Given $4$ polar coordinates $(3, -\pi/6)$, $(1, \pi/3)$, $(3, 5\pi/6)$, $(-3, 4\pi/3)$, graph and find the polar equation.
I know that the general polar equation is $r = ep / 1+- e \cos (\theta)$. After plotting the points, I am not sure how the graph looks like, but I assume it looks like this : 
Since it's hyperbola, the eccentricity will be $> 1$. Then I am kind of stuck. Not sure how can I determine the sign and cos/sin for the polar equation though I think I can find $e$ and $p$ by plugging-in 2 points for $\theta$ and $r$ into the general polar equation and then solving it as a system of equations. Am I on the right way? Thanks!
The polar form of the conic section you quote,
$$r = \frac{p}{1+\epsilon \cos{\theta}}$$
is very restrictive and does not cover a hyperbola that has an offset and rotation such as that in your graph. If you convert back to cartesian form, the polar equation is equivalent to
$$\frac{\left ( x + \frac{\epsilon p}{1-\epsilon^2}\right)^2}{p^2/(1-\epsilon^2)^2} + \frac{y^2}{p^2/(1-\epsilon^2)} = 1$$
Thus, the conic, whether an ellipse or hyperbola, is centered on the $x$-axis and has axes of symmetry parallel to the $x$ and $y$ axes. Thus, the conic having the given polar form is completely determined using only two points.

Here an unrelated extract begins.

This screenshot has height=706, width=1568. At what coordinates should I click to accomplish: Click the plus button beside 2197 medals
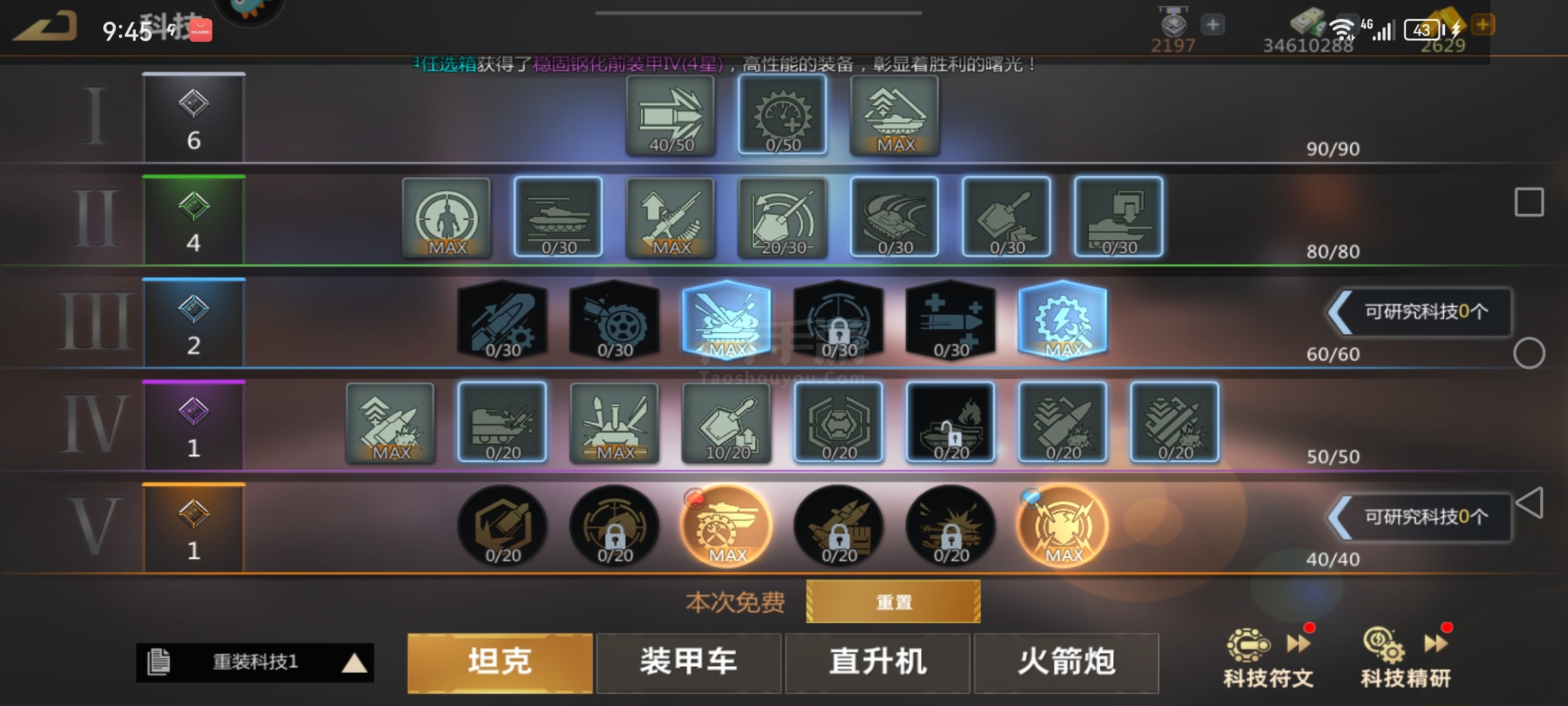(1213, 25)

Obviously, you need a more general parameteric form; I do not what it is off the top of my head. That said, you can start with the cartesian form:
$$a x^2+ 2 b x y+c y^2 + d x + e y + f=0$$
Thus, you need six points for the general conic. Perhaps you can eliminate two parameters, say $e$ and $f$, but remember you are imposing a symmetry that may or may not be valid for your plot.